Hall grabs his Williams Red-a Scottish beer sort of like Killian's Red's refined brother-and swirls it. Bubbles move sluggishly, like a rush-hour 4 train. "See that," Hall says, a smile curling around crooked teeth, "that's the yeast working." We swallow. The warmth (casks are served at 55 degrees-12 degrees warmer than draft beer) and fizzlessness are disarming, but I am won over by silk-soft mouth-feel and nuanced flavor, attributes that vanish when beers are iced and carbonated. Hall nods:

"Not too fresh, not too old, not too warm, not too cold; that's my perfect beer."

If any man on this planet can gauge a perfect beer, it's Hall. In the 80s and early 90s, he worked for British Rail, traveling England's countryside and sampling each town's real ale. Hall grew so proficient that he "stopped counting somewhere around 3,000 pints." By 1992, Hall hopped off the rail and became a cellarman at the Evening Star, Brighton's famed brewpub.

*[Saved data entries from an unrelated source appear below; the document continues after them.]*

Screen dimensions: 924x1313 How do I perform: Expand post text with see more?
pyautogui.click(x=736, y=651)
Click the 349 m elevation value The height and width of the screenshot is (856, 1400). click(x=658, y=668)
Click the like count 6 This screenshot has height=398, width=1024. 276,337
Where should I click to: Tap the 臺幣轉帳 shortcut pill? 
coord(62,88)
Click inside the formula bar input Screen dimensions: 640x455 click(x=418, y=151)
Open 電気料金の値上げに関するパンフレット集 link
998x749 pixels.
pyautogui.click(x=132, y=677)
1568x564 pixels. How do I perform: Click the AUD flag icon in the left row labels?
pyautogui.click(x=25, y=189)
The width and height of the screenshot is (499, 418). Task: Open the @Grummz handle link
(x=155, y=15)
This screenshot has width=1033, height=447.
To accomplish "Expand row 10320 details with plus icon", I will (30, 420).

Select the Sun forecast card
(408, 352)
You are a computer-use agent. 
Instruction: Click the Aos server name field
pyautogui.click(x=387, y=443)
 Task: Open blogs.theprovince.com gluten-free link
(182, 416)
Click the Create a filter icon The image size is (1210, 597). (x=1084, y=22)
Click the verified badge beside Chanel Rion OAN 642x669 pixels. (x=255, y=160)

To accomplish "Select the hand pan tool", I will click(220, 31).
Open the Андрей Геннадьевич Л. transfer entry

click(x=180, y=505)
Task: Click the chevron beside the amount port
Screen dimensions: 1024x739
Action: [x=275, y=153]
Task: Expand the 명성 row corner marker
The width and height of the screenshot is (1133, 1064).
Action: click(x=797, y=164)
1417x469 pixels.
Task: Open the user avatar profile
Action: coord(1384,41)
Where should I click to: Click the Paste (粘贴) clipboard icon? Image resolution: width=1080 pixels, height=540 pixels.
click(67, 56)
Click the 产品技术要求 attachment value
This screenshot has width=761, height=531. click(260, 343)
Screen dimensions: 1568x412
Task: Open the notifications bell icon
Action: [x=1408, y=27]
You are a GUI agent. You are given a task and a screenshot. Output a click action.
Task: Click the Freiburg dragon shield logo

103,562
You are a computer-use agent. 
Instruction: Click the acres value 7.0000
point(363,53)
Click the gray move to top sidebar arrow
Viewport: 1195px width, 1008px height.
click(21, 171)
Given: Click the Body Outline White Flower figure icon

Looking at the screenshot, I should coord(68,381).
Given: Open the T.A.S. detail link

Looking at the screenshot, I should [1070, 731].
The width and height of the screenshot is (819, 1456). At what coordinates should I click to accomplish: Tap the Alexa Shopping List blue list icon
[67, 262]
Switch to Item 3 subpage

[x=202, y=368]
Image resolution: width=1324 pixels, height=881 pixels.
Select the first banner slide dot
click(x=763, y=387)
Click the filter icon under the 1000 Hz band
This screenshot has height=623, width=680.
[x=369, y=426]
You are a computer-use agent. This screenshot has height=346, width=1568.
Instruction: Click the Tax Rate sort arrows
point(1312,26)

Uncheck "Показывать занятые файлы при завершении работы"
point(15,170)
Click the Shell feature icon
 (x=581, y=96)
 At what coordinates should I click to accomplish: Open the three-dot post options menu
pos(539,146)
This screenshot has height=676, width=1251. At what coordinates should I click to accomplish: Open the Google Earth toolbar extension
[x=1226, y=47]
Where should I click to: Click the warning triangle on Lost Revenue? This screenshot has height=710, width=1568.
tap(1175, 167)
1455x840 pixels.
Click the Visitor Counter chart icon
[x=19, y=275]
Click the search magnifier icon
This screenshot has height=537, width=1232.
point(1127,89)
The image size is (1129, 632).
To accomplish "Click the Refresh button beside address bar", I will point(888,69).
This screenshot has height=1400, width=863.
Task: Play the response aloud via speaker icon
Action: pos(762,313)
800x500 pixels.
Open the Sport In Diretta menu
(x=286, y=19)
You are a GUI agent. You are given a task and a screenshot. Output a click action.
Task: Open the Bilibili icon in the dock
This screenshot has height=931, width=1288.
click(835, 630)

A year later, he founded The Independent Imbiber. For 53 issues, about 1,300 subscribers embraced the Imbiber's editorial policy, which was less balanced than Fox News: cask and microbrew, good; big brewer, very bad. How bad? Let's put it this way: Alex Hall is not an angry man. He's sweet-natured, happy to buy near-strangers a round. But mention mega-brewers Molson Coors, Anheuser-Busch, InBev (Bass, Beck's and Spaten), Heineken and SABMiller-Hall's shit list-and invectives fill the air.

They're all full of "propaganda marketing bullshit," Hall says, knuckles whitening around his pint. He drains his beer, red as his face. "Big brewers are trying to push cask ale out of its existence."

What else is new? Pre-Prohibition, estimates suggest there were 3,000 breweries in America. By the 70s, fewer than 50 U.S. brewing concerns remained. To bolster bottom lines, the Anheuser cartel and their aluminum-can ilk focused on carbonated beer. It could be mass-produced to ensure uniform quality. Like McDonald's, a Budweiser tastes as bland in Dubuque as Brooklyn.

So why is cask ale-and Alex Hall-in Brooklyn? For the time being, let's leave him-and his pint of cask-at the Brazen Head and revisit Brighton, England, circa summer 1996. Hall, late for work, stormed into the Evening Star and did a double-take: Who was that? Why, Felice Wechsler, an American lawyer and beer enthusiast. His heart fluttered.

A voluble woman with a big smile framed by bright-red lips, Wechsler is as passionate about beer as Hall. She's often found enjoying a real ale at the Brazen Head or a microbrew at Park Slope's the Gate. Time permitting, they travel to cask festivals. Heck, she even draws the "Beerman and Firkin" cartoons for Hall's latest brew pub.

So it's little surprise that, by September 1999, he was a Park Slope resident. Two years later, the couple married. Love? Check. Cask ale? The revolution kicked into second gear. He started with Lou Sones, co-owner of the Brazen Head, where we're on round two of Williams Red. When Hall first sipped at the Brazen Head, only one engine was operable, leaving one firkin untapped. Soon enough, Hall got the second engine running. Then he started offering advice at better-beer emporiums like David Copperfield's and Ginger Man.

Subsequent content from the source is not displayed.